The author has some basic story teller abilities. While very trite, the quality of the ideas behind this book would hold up as a simplistic, by-the-numbers young adult book. After all, this is not the first author to use the farm boy who takes on his destiny trope. There was even an early scene involving a predator leaping right into a time-status field that was pretty intriguing.
But without some serious work the book will appeal to almost nobody. A recap of the beginning is in order. Orphaned shepherd Zam meets mysterious man, who passes on A QUEST then disappears while Zam’s head is turned. He is then freed from his masters service by the master’s son, because the son had a dream and knows he should have been nicer the young shepherd.

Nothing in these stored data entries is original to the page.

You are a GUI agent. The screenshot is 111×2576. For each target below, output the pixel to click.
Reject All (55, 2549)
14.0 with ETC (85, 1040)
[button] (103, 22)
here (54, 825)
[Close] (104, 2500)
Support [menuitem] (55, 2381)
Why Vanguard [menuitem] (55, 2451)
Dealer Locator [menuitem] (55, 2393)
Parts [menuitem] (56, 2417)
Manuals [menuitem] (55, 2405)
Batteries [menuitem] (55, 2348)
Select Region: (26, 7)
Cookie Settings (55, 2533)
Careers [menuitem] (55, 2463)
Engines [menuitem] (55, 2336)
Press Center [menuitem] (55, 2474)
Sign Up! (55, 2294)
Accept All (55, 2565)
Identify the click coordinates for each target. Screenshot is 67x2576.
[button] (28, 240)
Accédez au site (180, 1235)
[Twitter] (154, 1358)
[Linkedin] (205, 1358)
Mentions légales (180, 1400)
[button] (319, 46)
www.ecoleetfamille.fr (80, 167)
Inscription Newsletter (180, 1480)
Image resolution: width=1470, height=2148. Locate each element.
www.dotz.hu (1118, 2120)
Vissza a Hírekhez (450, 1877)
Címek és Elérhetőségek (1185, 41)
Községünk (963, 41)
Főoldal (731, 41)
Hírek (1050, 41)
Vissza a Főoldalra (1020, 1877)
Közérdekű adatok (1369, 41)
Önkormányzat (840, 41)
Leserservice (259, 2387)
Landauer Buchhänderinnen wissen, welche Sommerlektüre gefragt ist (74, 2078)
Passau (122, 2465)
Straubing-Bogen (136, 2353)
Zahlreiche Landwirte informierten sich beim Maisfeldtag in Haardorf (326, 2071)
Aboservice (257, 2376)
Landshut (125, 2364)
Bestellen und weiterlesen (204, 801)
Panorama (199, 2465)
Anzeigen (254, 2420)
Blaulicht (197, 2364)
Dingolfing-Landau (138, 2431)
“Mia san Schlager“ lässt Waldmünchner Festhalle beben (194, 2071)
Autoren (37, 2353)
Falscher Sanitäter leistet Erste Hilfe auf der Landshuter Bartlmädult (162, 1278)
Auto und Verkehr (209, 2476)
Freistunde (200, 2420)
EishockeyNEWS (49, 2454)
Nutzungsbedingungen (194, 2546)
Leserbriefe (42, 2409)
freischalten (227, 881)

Zam heads north, with no knowledge of what his quest really is. He enters a town where he actual mentions to the first person he meets that he is on A QUEST. After one day of archery practice(because he knows nothing about archery or sword work) he decides to take on a dragon. Guess if he succeeds, I will wait.
The simplistic plot is problematic, but not the real issue. I would have continued reading if the plot was simple but decently written. But the dialog was terrible. The main character spoke to himself, out loud, in completely unbelievable ways. Example, on his way to save yet another damsel in distress he is saved from one predator by another. His first thought? “Were it not for that bird, I would be dead now, and Raine would never be rescued.” No time for a “whew,” our Gary Stu Good Boy only thinks of others.
Every single character had ESP or something like it as well. Almost no conversation between characters didn’t involve them ‘just knowing’ some important detail about the future or the past. A young girl KNOWS Zam is going to save her later, Zam paints a families lost daughter while trying to paint her mother, and old man can JUST TELL that Zam is trustworthy when first meeting him. I could keep listing examples.
Lastly, this paragraph… will be written… as every paragraph in the entire book was… that is with excess… punctuation.. and pauses for effect.
Wrote more than I meant to for a DNF, but that is because there was enough there to prove the author could have something here. As I said, with a lot of reworking the plot would make a good, easy read YA book. But as is, it was not ready for release.